SUPPLIED RECORDS: Begin
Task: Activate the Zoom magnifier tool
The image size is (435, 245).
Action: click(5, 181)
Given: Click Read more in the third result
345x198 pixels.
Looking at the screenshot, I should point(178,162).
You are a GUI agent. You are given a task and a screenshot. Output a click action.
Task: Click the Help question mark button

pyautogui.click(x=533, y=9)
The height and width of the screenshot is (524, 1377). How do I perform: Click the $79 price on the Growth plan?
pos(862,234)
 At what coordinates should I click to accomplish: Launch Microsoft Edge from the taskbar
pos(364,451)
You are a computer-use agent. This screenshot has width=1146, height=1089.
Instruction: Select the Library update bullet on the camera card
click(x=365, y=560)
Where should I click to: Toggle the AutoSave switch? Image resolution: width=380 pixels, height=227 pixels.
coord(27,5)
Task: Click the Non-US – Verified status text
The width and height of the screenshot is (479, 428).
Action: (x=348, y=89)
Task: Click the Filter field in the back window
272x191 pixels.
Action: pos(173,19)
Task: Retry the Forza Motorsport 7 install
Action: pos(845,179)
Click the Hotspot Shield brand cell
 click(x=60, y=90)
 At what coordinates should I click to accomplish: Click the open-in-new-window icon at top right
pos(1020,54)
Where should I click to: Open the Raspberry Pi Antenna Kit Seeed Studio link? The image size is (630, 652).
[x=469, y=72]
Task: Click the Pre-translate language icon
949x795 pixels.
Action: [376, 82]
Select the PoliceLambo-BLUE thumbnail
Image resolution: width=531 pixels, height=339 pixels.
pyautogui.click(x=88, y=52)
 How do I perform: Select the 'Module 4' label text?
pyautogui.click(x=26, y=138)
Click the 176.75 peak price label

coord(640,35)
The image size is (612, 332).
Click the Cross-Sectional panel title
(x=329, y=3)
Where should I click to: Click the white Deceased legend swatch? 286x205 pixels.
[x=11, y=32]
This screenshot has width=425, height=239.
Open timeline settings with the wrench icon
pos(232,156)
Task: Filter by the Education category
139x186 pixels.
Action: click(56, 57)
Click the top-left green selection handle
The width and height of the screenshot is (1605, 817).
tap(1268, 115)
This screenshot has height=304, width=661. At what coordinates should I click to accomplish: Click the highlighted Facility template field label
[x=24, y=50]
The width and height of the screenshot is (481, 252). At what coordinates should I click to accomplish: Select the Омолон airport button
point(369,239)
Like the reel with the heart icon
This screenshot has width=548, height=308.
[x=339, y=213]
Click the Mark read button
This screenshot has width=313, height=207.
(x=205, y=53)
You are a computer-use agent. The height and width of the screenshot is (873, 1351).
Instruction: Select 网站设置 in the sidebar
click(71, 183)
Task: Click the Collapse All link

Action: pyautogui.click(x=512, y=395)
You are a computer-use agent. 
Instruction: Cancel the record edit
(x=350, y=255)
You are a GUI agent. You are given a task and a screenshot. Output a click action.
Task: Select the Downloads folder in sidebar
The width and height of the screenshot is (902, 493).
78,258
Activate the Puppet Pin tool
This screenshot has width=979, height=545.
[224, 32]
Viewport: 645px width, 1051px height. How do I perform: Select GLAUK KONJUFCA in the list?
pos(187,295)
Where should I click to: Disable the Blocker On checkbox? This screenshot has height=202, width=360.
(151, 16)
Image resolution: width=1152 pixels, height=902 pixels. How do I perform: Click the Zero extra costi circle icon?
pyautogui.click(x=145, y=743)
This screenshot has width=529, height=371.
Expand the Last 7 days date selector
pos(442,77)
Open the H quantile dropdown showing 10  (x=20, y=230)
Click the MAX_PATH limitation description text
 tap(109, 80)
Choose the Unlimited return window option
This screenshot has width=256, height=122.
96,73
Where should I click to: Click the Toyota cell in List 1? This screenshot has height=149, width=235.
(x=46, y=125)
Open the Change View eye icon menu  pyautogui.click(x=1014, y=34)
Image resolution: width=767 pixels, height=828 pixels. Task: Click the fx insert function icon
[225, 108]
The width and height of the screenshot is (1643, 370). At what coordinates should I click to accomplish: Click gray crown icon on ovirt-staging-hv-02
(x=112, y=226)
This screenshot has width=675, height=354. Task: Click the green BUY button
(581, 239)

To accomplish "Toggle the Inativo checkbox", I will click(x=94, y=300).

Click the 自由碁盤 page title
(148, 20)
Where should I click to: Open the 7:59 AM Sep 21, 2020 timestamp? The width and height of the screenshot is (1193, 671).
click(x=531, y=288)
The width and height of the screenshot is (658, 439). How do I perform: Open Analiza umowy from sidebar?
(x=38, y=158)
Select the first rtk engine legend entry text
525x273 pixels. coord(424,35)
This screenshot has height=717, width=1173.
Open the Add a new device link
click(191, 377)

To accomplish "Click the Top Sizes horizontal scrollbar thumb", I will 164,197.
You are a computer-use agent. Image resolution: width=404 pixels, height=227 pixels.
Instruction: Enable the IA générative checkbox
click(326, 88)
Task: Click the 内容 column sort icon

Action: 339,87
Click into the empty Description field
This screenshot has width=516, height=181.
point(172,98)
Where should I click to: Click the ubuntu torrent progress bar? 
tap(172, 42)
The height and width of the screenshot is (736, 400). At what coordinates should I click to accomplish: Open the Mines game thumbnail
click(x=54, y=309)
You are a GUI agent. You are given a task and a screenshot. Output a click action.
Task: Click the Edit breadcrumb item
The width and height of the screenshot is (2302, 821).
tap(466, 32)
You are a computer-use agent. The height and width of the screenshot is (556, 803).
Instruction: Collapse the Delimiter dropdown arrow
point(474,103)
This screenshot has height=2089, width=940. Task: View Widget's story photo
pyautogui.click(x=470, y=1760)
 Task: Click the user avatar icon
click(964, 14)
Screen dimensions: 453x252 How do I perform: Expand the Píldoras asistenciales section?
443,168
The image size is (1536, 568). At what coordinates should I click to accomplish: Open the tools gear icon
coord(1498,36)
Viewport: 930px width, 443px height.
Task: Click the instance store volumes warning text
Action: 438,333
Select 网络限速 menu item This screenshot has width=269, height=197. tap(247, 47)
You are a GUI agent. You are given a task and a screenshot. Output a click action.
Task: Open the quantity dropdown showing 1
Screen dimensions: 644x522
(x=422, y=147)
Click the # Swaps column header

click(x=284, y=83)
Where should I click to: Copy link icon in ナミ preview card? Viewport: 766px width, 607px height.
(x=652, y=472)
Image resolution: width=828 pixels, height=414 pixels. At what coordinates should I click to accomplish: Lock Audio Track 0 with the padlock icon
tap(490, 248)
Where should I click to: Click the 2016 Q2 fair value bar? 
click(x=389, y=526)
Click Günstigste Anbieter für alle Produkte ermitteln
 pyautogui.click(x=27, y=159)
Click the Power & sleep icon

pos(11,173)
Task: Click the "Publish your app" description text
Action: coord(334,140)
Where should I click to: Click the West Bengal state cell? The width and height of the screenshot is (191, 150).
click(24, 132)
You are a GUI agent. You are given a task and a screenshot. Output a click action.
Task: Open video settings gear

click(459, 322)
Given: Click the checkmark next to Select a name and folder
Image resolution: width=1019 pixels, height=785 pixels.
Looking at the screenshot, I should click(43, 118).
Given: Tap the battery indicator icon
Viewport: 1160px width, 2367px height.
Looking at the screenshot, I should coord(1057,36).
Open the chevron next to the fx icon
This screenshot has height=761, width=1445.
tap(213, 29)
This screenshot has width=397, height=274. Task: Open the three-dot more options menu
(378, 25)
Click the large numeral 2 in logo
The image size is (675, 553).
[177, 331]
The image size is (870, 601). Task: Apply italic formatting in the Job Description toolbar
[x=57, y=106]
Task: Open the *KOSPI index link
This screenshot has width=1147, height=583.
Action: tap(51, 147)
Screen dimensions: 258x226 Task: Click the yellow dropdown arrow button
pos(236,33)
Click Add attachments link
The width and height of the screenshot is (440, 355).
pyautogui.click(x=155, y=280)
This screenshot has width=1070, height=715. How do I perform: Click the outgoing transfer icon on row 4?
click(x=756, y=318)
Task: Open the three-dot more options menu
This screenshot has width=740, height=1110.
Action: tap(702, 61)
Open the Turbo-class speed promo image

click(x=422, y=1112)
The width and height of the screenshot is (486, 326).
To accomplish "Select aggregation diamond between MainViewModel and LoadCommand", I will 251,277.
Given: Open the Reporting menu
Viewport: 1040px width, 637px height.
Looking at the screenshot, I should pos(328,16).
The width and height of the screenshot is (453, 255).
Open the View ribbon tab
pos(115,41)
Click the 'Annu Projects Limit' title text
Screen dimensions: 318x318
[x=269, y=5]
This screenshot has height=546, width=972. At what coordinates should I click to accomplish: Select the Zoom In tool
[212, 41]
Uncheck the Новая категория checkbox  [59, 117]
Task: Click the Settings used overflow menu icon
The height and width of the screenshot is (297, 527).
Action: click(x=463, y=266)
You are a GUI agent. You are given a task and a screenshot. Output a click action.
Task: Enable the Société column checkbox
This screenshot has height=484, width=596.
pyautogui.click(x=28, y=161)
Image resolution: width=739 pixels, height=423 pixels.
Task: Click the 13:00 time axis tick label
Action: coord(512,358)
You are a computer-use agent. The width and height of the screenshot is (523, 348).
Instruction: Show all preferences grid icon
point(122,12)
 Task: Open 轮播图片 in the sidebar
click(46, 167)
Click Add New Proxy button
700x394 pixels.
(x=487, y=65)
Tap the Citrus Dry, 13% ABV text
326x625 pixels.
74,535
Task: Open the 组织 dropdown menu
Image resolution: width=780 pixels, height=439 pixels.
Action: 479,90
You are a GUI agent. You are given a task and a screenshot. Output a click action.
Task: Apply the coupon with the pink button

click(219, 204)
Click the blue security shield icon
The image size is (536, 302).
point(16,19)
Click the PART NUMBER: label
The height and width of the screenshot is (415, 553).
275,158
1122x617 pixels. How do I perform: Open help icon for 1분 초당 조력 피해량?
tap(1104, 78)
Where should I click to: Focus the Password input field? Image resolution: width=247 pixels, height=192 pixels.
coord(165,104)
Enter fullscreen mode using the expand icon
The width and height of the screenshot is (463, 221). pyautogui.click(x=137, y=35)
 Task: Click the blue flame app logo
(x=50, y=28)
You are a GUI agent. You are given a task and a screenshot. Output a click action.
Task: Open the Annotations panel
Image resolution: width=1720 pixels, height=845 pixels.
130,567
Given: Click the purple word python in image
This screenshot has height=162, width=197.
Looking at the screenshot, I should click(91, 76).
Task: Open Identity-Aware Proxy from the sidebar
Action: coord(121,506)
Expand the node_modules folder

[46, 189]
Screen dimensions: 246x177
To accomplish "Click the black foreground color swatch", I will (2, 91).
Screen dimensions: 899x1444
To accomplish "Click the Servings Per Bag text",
SUPPLIED RECORDS: End
=== ABOUT THIS EXERCISE ===
In the records above, which lines hold the string "item"? Copy each one.

=== SOLUTION FOR THIS TASK ===
Task: Click the Edit breadcrumb item
Select 网络限速 menu item This screenshot has width=269, height=197. tap(247, 47)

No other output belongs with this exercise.